Handling the Kubernetes symbolic link vulnerability
A year-old bug in Kubernetes was the topic of a talk given by Michelle Au and Jan Šafránek at KubeCon + CloudNativeCon North America, which was held mid-December in Seattle. In the talk, they looked at the details of the bug and the response from the Kubernetes product security team (PST). While the bug was fairly straightforward, it was surprisingly hard to fix. The whole process also provided experience that will help improve vulnerability handling in the future.
The Kubernetes project first became aware of the problem from a GitHub issue that was created on November 30, 2017. It gave full detail of the bug and was posted publicly. That is not the proper channel for reporting Kubernetes security bugs, Au stressed. Luckily, a security team member saw the bug report and cleared out all of the details, moving it to a private issue tracker.

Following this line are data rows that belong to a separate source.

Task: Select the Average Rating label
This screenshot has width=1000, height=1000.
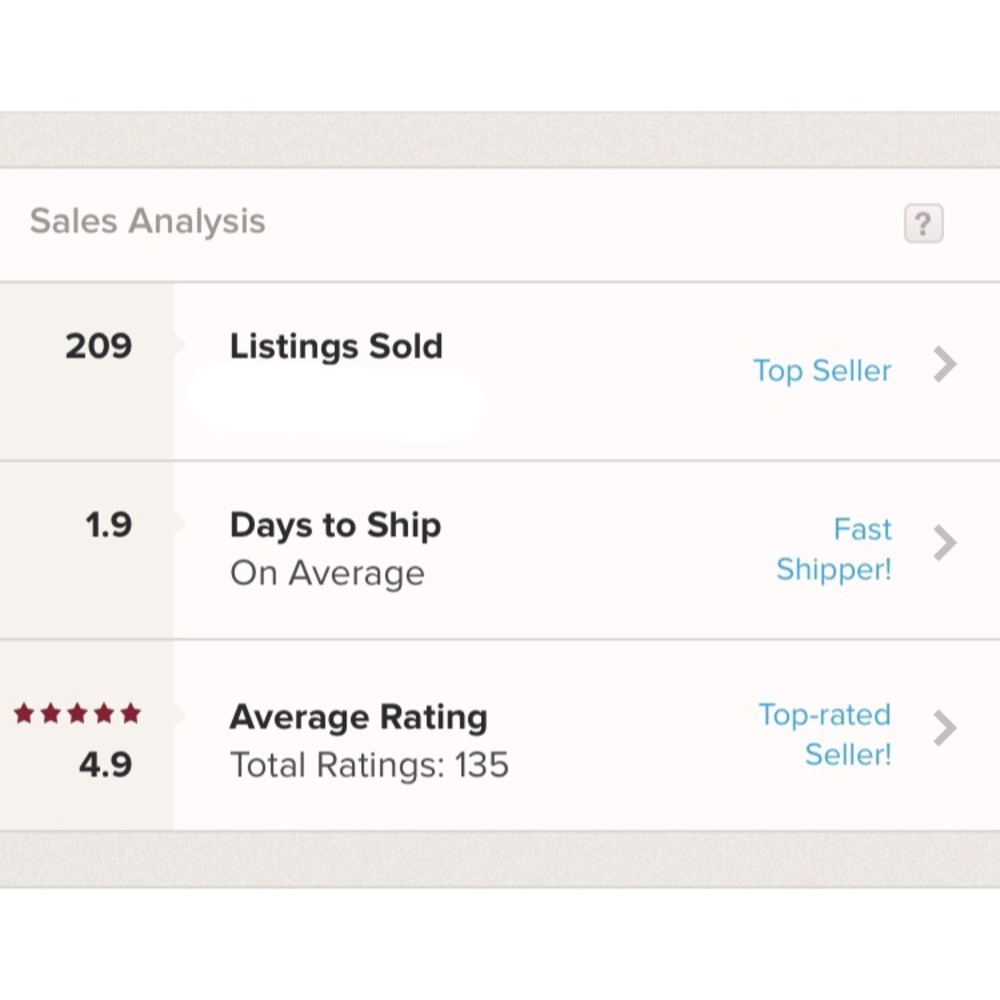Action: coord(358,717)

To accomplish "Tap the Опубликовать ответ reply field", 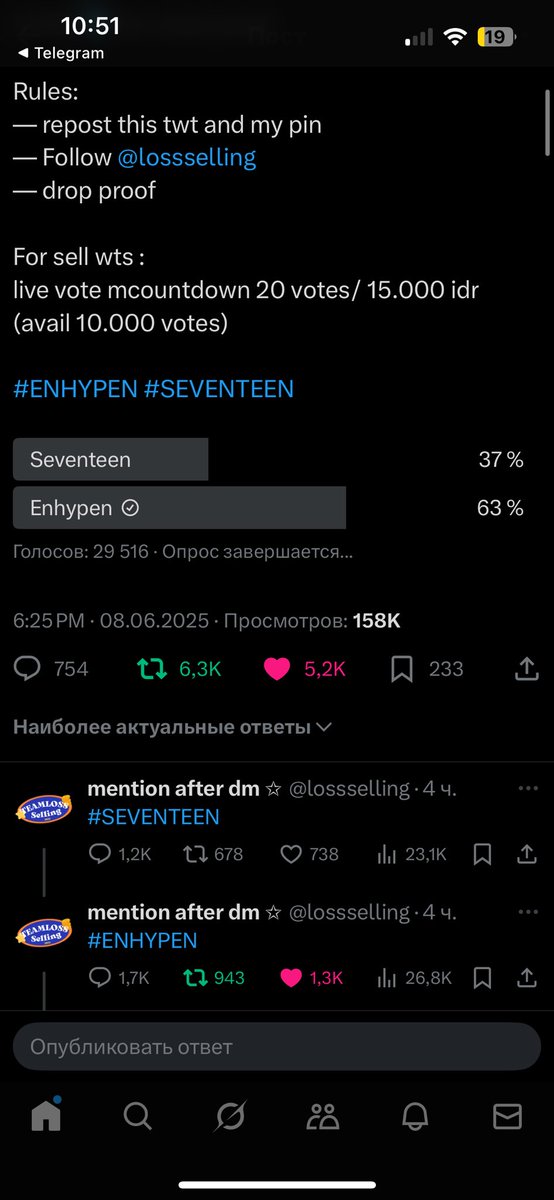I will (x=277, y=1047).
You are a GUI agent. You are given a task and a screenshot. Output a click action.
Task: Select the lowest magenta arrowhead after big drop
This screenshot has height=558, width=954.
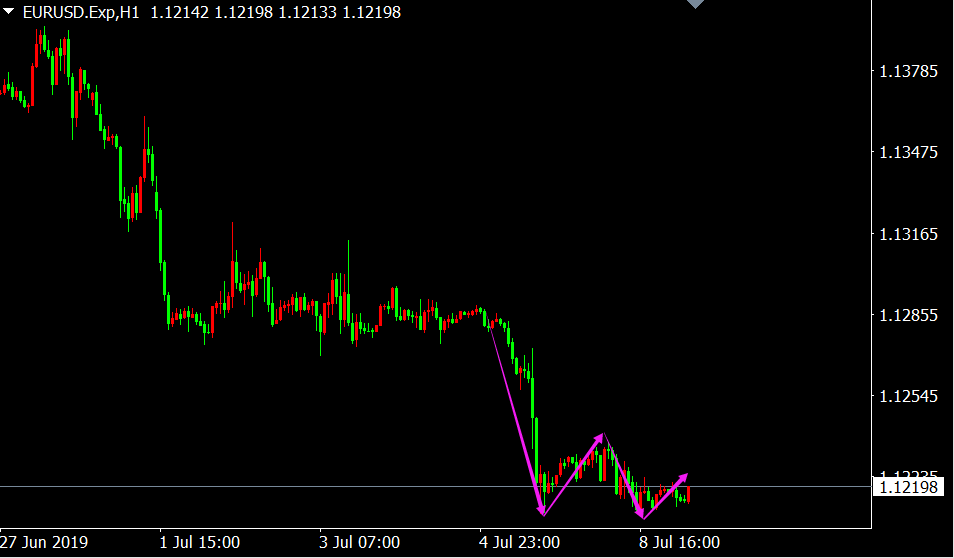pyautogui.click(x=542, y=510)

There is a documented disclosure process for the project that anyone finding a security problem should follow, she said.
Background
In order to understand the bug, some background on volumes in Kubernetes is needed, much of which can also be found in a blog post by Au and Šafránek. They put up an example pod spec (which can be seen in the slides [PDF]) that was using a volume. When that pod gets scheduled to a node, the volume will be mounted so that containers in the pod can access it. Each container can specify where the volume will be mounted inside the container. A directory is created on the host filesystem where the volume is mounted.
When the container starts, the kubelet node manager needs to tell the container runtime about the volume; both the host filesystem path and the location in the container where it should be bind mounted are needed. In addition, a container can specify a subdirectory of the location where the volume is mounted in the container using the subPath directive. But subPath was subject to a classic symbolic-link race condition vulnerability.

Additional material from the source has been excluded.